> **What you need to do**
Word for word, transcribe every line from the one holding "You are a computer-use" through the end of the records, but not the pictures.

═══ Data for processing

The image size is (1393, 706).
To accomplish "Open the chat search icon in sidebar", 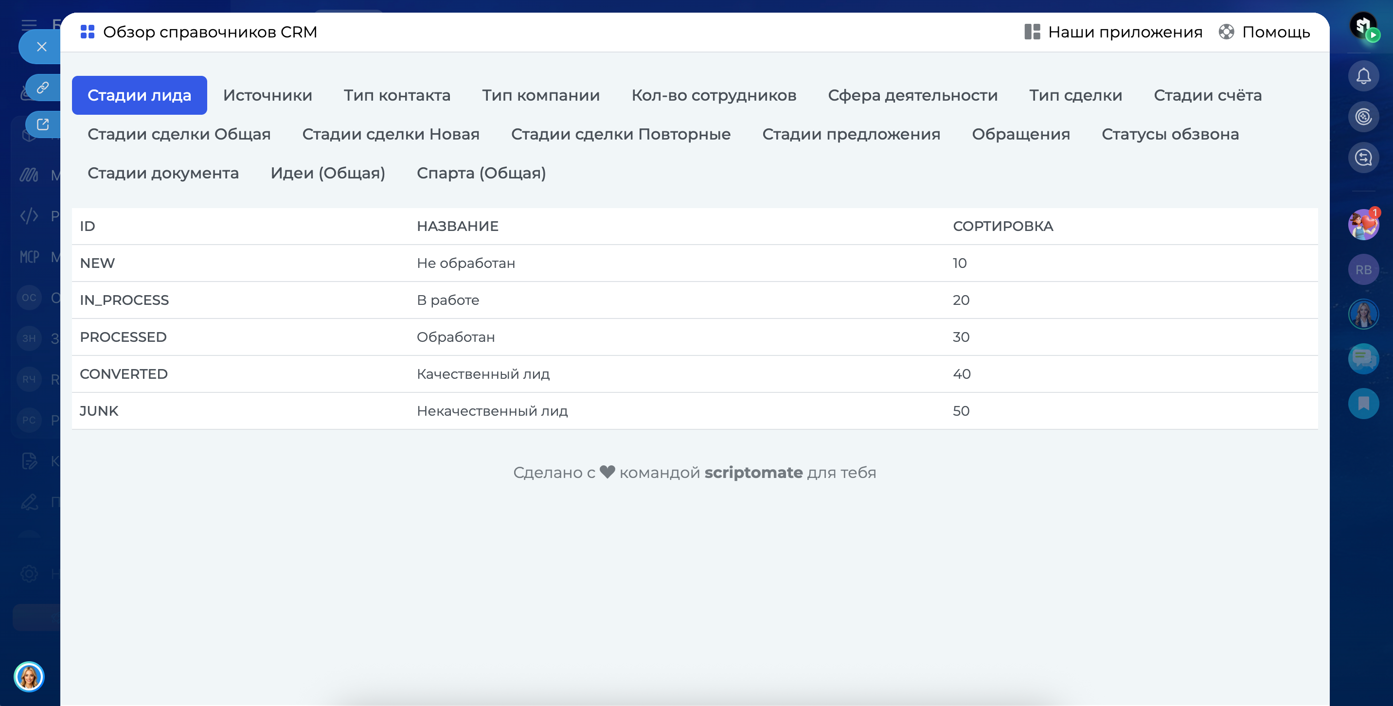I will point(1363,157).
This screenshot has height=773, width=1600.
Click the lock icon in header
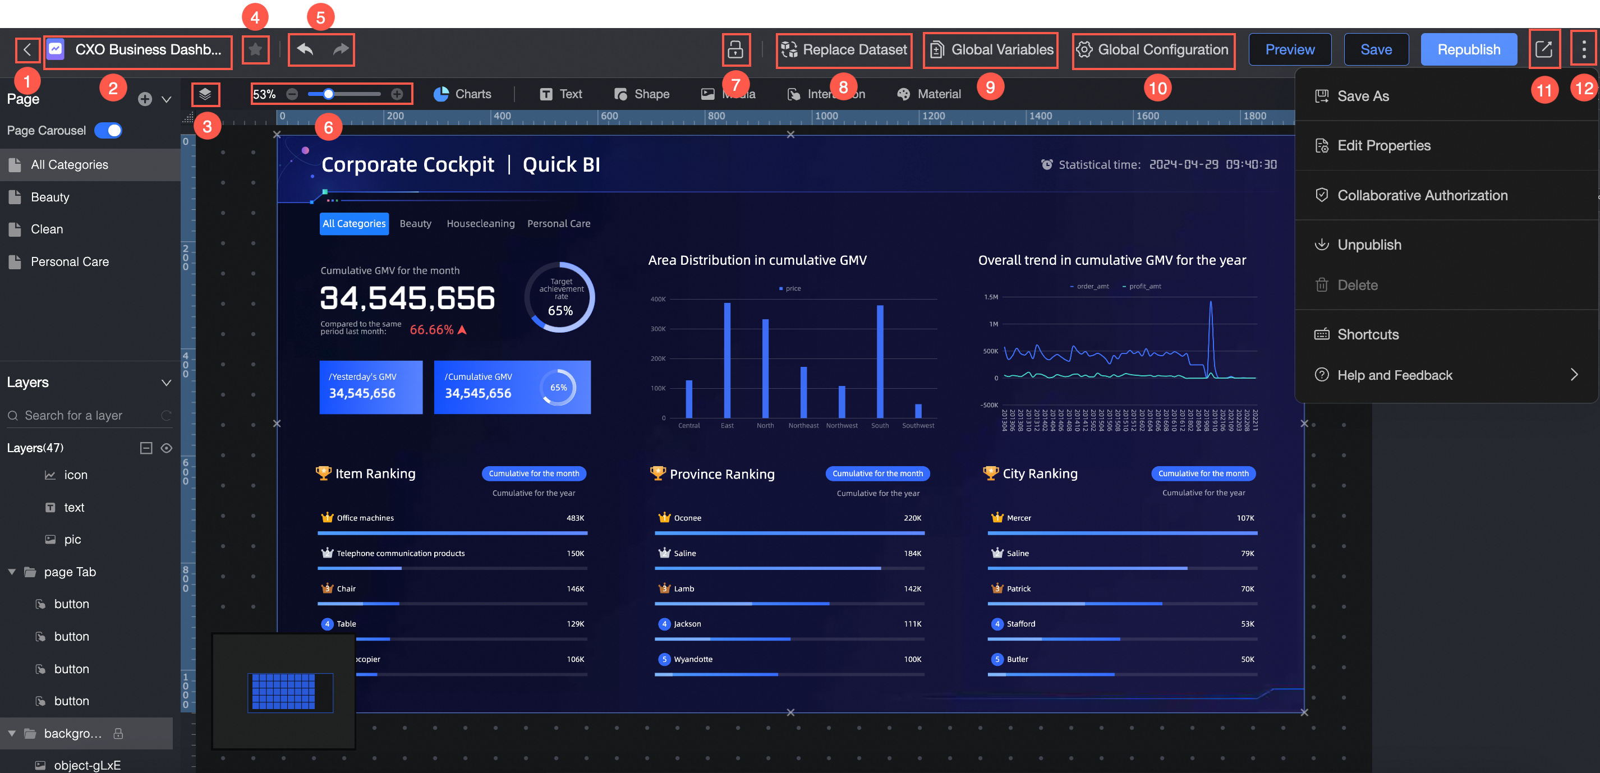735,50
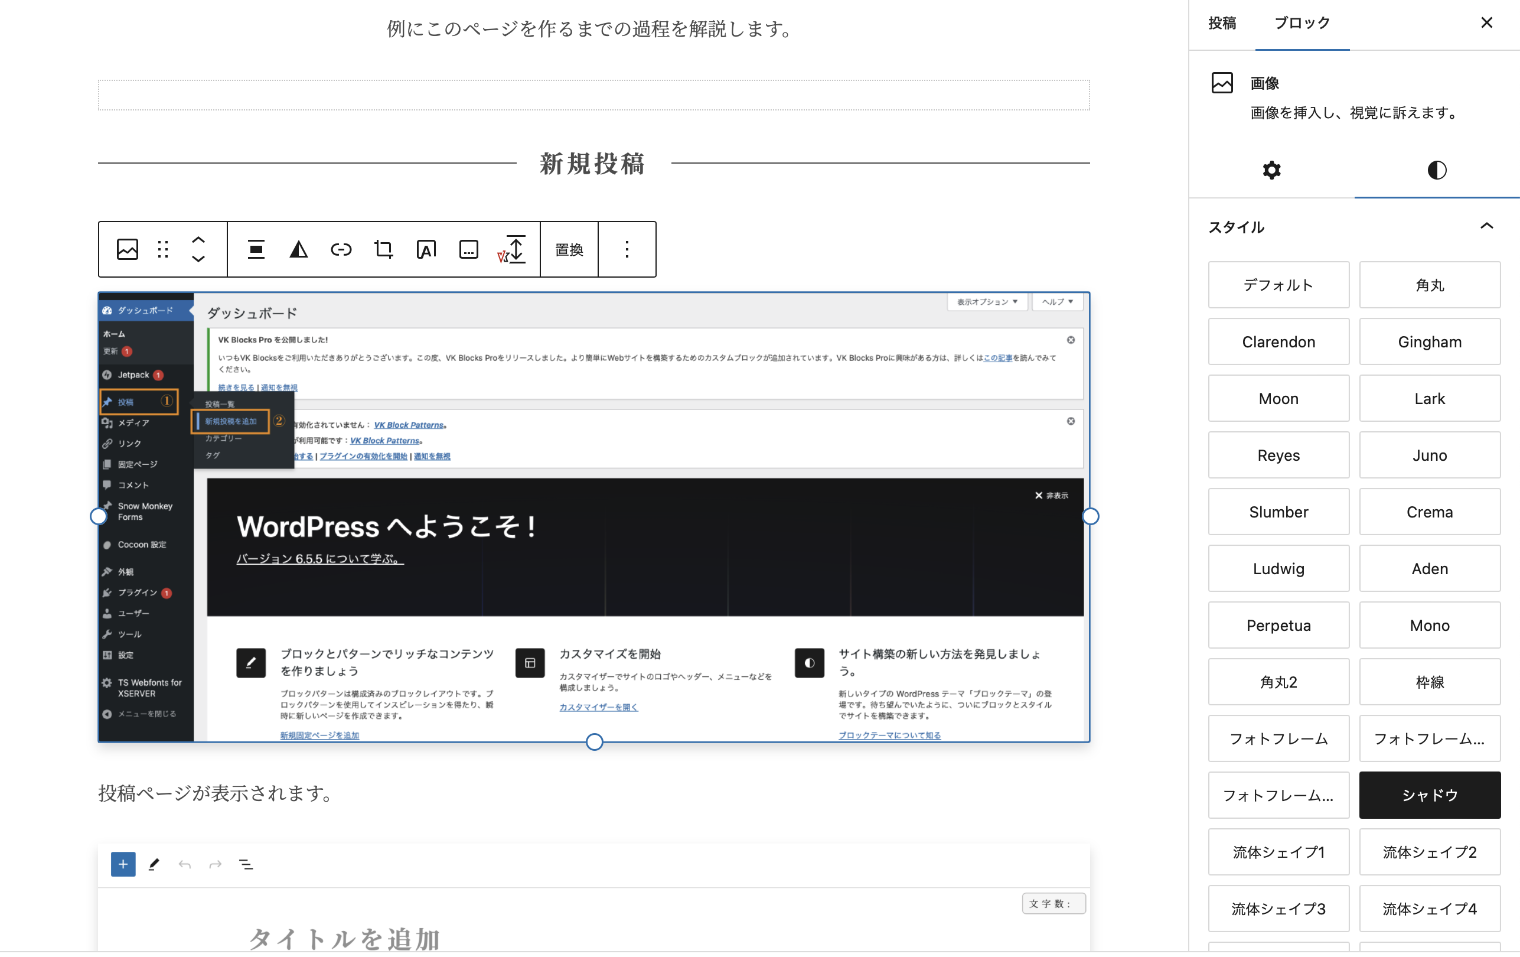Move block up with chevron arrow
Viewport: 1520px width, 957px height.
[198, 240]
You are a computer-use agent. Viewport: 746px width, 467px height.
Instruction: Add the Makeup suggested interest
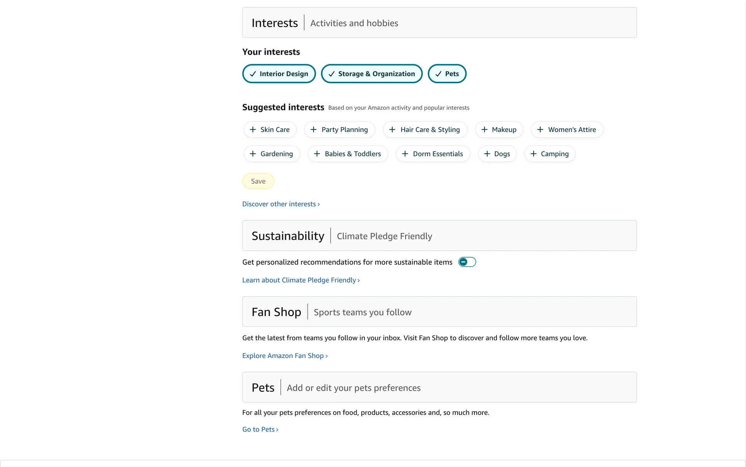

══════

> **Finished exercise**
You are a computer-use agent. Viewport: 746px width, 467px height.
Instruction: Add the Makeup suggested interest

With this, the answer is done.